With Nepali Congress president Sushil Koirala preparing to assume the premiership, and the UML’s Bam Dev Gautam set to serve as his principal deputy, implementation of and adherence with the new agreed framework would probably be subsumed in matters of day-to-day governance.
However, the real question thrown up by the political developments of the past two weeks will persist: how long will it be before the UML’s K.P. Sharma Oli steps into the top job?
The realignment of forces in the UML galvanized a political process that was almost moribund since the election of the new constituent assembly in November. Granted, the Nepali Congress, by dint of its being the largest party in the assembly, was required to sort out its leadership tangles first. Given the factional deal-making that preceded it, Koirala’s election as parliamentary party leader, Maila Baje thinks, offers enough pointers to kind of battles he will have to face within the party. All this while striving to fulfill the grandiose promise of bringing out the new constitution within a year.
The spectacle in the UML, though, is far more substantial. Oli won the parliamentary party leadership by reaching a stark if not entirely sensational compromise with Gautam and Ishwar Pokharel. If anything, the perception that Oli’s triumph over Jhal Nath Khanal as leader of the party in the assembly represented more of his victory over Madhav Kumar Nepal will drive the narrative ever more strongly.
With Gautam ensconced in government, Oli can be expected to use the next few weeks to consolidate his hand for the real prize: the UML’s chairmanship. The parliamentary party’s leadership alone positions Oli as a serious contender for the premiership, should that opportunity arise. But he comes from a tradition where the party towers above everything else. Moreover, he has conceived a course that extends beyond winning the UML chairmanship during the party convention in April. In a succession plan worthy of our northern neighbors, Oli has anointed Gautam and Pokharel as second- and third-line leaders in the hope of consolidating his own claim to the premiership.
Having endured the initial shock of defeat, Oli’s rivals in the UML are rising to respond. Here, too, Oli seems to have preempted things. By offering Khanal the presidency, he has sought to isolate Nepal. Among the fiercest critics of the Maoists in public, Oli has also made conciliatory gestures towards the former rebels, in which effort Gautam should prove a valuable ally.
But all to what effect?
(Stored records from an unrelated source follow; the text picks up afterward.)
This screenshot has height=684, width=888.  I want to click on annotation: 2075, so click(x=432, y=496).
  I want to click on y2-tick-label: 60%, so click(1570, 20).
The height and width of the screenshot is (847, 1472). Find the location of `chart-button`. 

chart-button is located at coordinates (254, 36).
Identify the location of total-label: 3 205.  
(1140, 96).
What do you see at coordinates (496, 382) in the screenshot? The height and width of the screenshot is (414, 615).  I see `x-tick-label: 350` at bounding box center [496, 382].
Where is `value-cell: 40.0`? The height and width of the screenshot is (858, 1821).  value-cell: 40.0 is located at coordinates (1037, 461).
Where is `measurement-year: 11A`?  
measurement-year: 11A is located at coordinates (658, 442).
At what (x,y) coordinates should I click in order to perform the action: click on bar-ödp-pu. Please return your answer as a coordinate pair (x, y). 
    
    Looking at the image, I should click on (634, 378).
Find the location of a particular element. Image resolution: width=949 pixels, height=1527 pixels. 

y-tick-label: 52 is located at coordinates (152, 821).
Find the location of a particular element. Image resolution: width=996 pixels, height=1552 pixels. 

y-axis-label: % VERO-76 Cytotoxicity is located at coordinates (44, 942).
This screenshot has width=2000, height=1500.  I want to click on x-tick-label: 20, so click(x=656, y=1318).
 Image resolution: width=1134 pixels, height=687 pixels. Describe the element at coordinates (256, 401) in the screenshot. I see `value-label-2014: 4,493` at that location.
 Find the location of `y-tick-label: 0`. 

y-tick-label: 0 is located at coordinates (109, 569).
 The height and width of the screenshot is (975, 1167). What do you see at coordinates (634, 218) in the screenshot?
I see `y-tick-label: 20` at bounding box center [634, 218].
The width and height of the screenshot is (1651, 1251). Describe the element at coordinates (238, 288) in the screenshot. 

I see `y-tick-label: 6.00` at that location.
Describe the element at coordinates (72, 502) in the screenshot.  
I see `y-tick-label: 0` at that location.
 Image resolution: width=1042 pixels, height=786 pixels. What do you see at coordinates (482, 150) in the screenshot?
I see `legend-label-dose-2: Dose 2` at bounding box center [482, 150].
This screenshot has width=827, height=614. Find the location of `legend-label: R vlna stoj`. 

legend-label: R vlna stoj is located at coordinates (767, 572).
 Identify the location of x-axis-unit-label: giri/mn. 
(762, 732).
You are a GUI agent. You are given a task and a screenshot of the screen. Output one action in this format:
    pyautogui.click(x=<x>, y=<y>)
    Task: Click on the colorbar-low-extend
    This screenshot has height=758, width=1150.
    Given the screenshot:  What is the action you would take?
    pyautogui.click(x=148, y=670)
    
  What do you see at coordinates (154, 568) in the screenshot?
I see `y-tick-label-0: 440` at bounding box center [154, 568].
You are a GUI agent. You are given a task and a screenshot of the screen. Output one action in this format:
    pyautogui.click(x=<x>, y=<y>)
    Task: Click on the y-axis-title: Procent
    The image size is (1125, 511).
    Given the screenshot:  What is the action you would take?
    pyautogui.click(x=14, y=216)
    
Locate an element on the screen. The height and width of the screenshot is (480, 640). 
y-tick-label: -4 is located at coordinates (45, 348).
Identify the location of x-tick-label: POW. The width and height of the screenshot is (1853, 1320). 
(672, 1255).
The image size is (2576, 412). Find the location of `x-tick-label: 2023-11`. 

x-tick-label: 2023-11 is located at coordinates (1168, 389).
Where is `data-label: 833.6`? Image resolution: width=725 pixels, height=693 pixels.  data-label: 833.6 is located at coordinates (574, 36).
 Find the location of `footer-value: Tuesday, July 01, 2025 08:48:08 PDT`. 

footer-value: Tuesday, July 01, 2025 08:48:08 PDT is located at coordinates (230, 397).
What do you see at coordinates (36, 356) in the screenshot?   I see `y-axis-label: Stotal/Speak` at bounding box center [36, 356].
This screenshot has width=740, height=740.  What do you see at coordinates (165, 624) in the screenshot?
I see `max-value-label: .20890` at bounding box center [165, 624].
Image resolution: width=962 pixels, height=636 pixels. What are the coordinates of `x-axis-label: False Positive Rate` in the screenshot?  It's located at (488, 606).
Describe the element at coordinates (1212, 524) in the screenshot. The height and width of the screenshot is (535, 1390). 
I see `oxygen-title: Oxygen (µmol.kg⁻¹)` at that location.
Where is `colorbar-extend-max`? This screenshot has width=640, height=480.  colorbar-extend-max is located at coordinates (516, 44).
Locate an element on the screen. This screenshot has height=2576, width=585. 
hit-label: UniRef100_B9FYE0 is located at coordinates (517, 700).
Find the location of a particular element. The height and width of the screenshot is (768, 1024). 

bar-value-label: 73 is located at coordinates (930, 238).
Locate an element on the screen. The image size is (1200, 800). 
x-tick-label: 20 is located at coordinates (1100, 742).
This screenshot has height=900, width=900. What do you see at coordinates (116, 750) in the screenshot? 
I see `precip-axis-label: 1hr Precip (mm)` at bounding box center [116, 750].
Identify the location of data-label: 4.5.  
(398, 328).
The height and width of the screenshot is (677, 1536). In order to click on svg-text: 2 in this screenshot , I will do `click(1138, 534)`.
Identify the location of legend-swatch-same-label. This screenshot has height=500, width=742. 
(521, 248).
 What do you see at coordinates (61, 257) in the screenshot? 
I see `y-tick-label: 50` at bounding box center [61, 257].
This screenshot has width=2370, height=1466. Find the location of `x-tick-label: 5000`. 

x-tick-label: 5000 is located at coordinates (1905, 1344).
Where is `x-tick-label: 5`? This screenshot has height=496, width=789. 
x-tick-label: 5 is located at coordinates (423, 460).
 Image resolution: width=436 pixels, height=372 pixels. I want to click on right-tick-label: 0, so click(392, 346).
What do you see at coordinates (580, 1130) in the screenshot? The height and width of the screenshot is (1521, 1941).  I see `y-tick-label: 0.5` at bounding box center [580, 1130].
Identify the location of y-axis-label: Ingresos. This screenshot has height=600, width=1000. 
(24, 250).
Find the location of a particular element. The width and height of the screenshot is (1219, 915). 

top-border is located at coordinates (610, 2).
Politically, the notion of ‘new Nepal’ has been mangled so mercilessly that each Nepali is now free to conceive of it in his or her own image. Simply put, it’s not about us – at least not yet.
As the dominant external stakeholders have enhanced their power and influence with the election of the new assembly, they are still struggling to determine how best Nepal could serve their respective interests in a fast-evolving global context. In this sense, our politicians have crafted a new role for themselves: managing transitions within that transition.